##### Source data #####

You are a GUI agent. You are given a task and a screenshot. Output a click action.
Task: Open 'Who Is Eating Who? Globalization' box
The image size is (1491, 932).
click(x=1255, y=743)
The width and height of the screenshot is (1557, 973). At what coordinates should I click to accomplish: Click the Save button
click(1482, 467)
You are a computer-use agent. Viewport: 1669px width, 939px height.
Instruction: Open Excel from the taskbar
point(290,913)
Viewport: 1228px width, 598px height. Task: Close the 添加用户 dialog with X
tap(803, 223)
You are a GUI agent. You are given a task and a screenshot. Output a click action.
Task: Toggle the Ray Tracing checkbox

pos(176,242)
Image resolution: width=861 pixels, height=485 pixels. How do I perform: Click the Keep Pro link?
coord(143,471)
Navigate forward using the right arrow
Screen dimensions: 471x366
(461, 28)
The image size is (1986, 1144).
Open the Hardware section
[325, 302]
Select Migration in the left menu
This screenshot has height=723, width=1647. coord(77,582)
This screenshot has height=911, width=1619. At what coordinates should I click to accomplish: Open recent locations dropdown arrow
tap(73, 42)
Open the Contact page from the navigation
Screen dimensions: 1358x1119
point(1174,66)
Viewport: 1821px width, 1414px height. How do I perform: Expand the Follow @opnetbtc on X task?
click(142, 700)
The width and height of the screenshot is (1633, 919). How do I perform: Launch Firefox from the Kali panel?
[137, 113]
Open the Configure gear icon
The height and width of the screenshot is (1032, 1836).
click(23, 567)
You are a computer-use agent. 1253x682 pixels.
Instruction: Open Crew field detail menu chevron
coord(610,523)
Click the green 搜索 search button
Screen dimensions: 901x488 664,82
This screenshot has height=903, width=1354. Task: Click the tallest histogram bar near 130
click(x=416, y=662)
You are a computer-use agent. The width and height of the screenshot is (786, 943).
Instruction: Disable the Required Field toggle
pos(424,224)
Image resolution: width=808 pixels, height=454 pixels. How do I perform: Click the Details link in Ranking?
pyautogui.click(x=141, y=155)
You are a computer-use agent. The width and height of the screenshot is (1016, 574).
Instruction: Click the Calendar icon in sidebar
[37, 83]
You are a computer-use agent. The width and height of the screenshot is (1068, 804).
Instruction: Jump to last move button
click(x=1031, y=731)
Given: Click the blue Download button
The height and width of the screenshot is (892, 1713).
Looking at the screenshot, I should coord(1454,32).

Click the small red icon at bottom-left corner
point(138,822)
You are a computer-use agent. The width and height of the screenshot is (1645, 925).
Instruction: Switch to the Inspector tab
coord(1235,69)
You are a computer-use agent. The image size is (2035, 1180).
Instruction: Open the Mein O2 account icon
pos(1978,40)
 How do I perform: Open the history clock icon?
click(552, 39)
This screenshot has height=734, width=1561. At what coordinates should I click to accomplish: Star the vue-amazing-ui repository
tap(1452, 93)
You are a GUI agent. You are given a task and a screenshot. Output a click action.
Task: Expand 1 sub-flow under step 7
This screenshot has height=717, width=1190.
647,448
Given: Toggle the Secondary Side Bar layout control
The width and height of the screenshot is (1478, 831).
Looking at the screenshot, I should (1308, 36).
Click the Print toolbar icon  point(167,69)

#####

» **Your task**
Apply a filter for "computer" to the data above, then copy each line that matches.

» **Response to this task**
You are a computer-use agent. Viewport: 1669px width, 939px height.
You are a computer-use agent. 1253x682 pixels.
You are a computer-use agent. The width and height of the screenshot is (786, 943).
You are a computer-use agent. The width and height of the screenshot is (1016, 574).
You are a computer-use agent. The width and height of the screenshot is (1068, 804).
You are a computer-use agent. The width and height of the screenshot is (1645, 925).
You are a computer-use agent. The image size is (2035, 1180).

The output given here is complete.